> [Work task]:
Write all entries out exactly, images excluded.

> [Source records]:
▶
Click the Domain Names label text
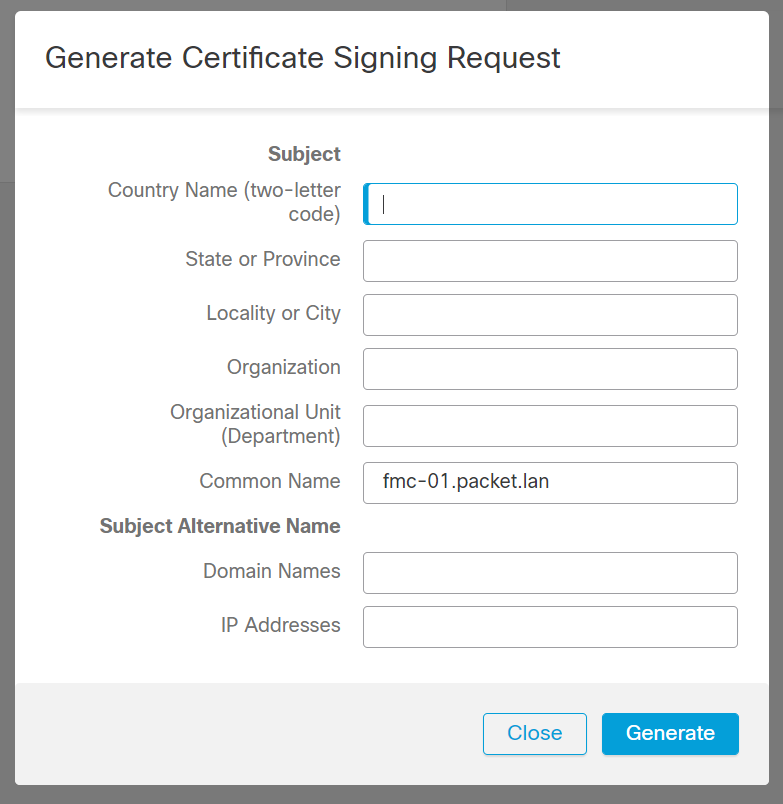Viewport: 783px width, 804px height. pos(272,571)
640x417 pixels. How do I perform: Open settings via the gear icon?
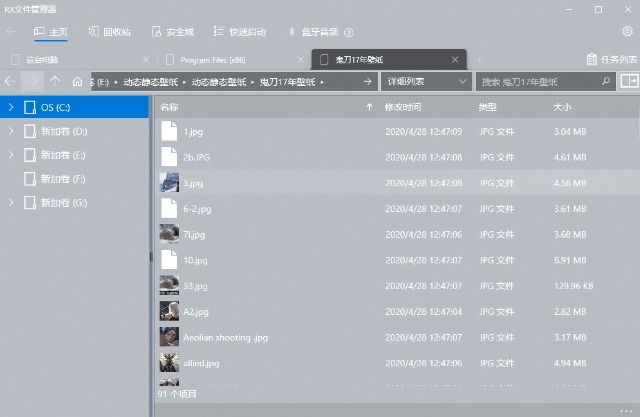point(627,32)
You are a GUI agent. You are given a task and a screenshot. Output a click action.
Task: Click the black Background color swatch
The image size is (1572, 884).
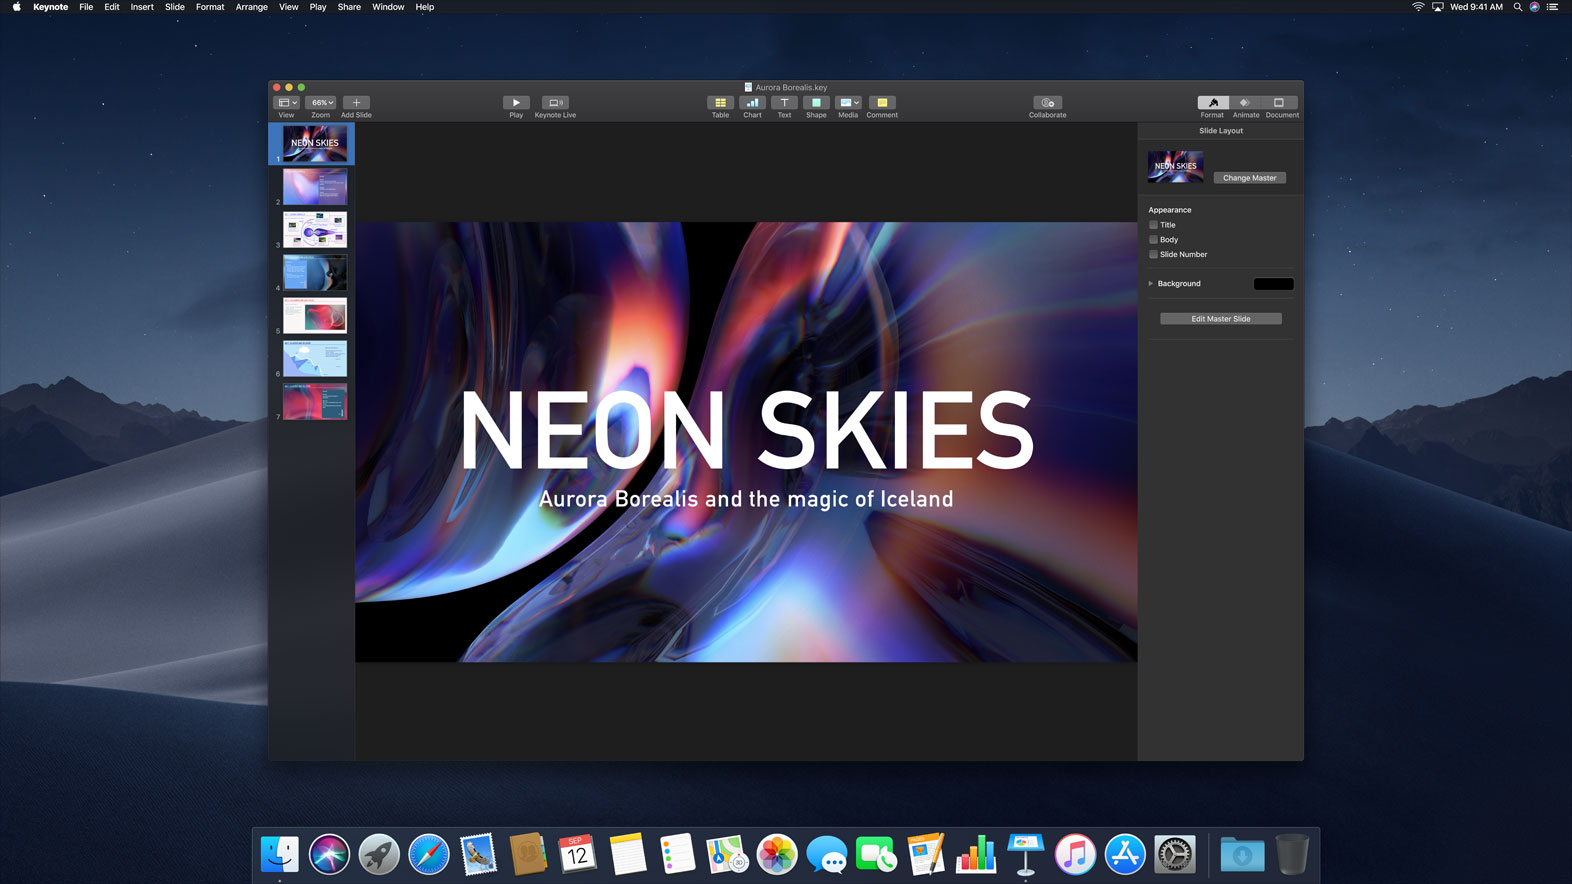[x=1273, y=284]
◀
> [Answer to the problem]:
Click the Domain Names label text
Viewport: 783px width, 804px height. pos(272,571)
640x417 pixels. How do I perform: Open settings via the gear icon?
point(627,32)
You are a GUI agent. You are given a task and a screenshot. Output a click action.
Task: Click the black Background color swatch
The image size is (1572, 884).
[x=1273, y=284]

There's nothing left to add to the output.